Akvaryum beni çok rahatsız eden bi şey.Küçükken sahip olduğum tek japon balıklarının yalnızlığı içime dert olurdu.Annem dayanamaz gider arkadaş alırdı ama yine de hoşuma gitmezdi bu balık hapishaneleri.Koca kadın oldum halen ne zaman akvaryum görsem ''eminim canları çok sıkılıyordur'' derim.Kimin haddine abi bi müreni denizden çıkarıp insanların hizmetine sokmak?Nesin sen ey insan?
''Köpek balıklarının cam fanuslarda işi ne?''diye söylenebilirim.''Off akvaryum akvaryumdur işte yeni görmüş gibi abartma''tarzında söylemlere de dilim damağıma yetmeye yetmeye cevaplar verebilirim.Moda çekimden çok hayvan hakları neferi direktörü olabilirim.Buzulların erimesinden girip,arıların eksilmesinden çıkabilirim.Kesmez tabii,malum gaza daha çok gelebilirim.Çin'in fildişi ticaretinden giirp,Polar bear hassasiyetinden çıkabilirim.Bu konuda durmaksızın beyin ütüleyebilirim.

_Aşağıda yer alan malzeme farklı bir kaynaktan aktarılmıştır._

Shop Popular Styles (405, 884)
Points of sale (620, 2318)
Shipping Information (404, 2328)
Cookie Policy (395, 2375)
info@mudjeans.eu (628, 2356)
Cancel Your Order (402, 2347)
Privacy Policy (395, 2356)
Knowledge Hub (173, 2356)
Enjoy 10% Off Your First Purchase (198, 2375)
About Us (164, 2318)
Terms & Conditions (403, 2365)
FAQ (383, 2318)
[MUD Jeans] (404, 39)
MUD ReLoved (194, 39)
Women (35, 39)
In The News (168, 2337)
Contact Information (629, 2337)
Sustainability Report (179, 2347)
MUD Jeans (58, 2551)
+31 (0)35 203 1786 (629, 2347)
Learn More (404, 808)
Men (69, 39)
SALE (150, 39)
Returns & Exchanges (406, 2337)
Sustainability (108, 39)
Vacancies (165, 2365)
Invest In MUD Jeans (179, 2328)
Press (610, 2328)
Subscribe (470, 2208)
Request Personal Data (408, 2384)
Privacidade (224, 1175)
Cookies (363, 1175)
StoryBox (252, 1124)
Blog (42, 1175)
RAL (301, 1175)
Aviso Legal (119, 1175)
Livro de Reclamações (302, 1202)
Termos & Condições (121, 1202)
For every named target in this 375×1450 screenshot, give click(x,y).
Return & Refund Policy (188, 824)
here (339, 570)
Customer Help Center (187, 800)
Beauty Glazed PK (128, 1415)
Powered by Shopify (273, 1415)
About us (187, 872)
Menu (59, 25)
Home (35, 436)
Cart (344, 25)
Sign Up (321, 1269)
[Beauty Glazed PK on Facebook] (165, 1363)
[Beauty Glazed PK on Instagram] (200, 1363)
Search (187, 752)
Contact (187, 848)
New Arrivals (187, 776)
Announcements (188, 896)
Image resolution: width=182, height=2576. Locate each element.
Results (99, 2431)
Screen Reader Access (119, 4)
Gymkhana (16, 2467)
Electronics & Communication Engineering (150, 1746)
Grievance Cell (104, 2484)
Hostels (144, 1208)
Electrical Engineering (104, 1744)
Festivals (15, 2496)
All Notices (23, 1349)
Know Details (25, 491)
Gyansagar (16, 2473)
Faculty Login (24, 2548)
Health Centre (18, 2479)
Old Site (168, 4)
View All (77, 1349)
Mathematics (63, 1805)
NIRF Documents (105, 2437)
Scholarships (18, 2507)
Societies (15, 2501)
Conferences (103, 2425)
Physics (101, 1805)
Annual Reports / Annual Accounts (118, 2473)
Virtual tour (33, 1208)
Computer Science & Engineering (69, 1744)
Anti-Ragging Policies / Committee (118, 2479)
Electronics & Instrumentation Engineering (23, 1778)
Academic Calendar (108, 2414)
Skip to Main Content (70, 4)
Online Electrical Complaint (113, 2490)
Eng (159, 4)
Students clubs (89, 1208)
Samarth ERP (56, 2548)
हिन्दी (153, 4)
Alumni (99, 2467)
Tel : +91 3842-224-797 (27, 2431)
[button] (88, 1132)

Bilmiyorum birden farklı evrimler geçirebilirim.
Yoksa milletin dediği gibi çok abartıyor olabilir miyim?Bu sıra çok mu duyarlı oldum yoksa?Ama size de çok saçma gelmiyor mu?Niye yani?
Balık demişken 'alakaya lö maydanoz' bölümünü atlayacağımı sanıyorsanız yanılıyorsunuz.
Post başlığı ''Fish doesnt think because fish knows everything'' Arizona dream filminden alınmış bir sözdür.Kimine göre surreal,kimine göre ironi bombardımanı ama bana göre düşlerin hayat içi önemini yansıtan bir filmdir.Atmosfrerinde hüzün olsa bile ''If you wanna know someone you should know his dreams''sözüyle kurguyu ılıklaştıran filmdir.